Dataset excerpt:

····················

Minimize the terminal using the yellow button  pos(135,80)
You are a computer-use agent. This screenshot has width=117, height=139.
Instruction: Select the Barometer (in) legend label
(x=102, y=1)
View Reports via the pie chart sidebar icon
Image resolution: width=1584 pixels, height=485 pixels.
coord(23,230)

····················

Aim:
Can you pull every line from the records above and reproduce each one word for word?

Answer to the problem:
Minimize the terminal using the yellow button  pos(135,80)
You are a computer-use agent. This screenshot has width=117, height=139.
Instruction: Select the Barometer (in) legend label
(x=102, y=1)
View Reports via the pie chart sidebar icon
Image resolution: width=1584 pixels, height=485 pixels.
coord(23,230)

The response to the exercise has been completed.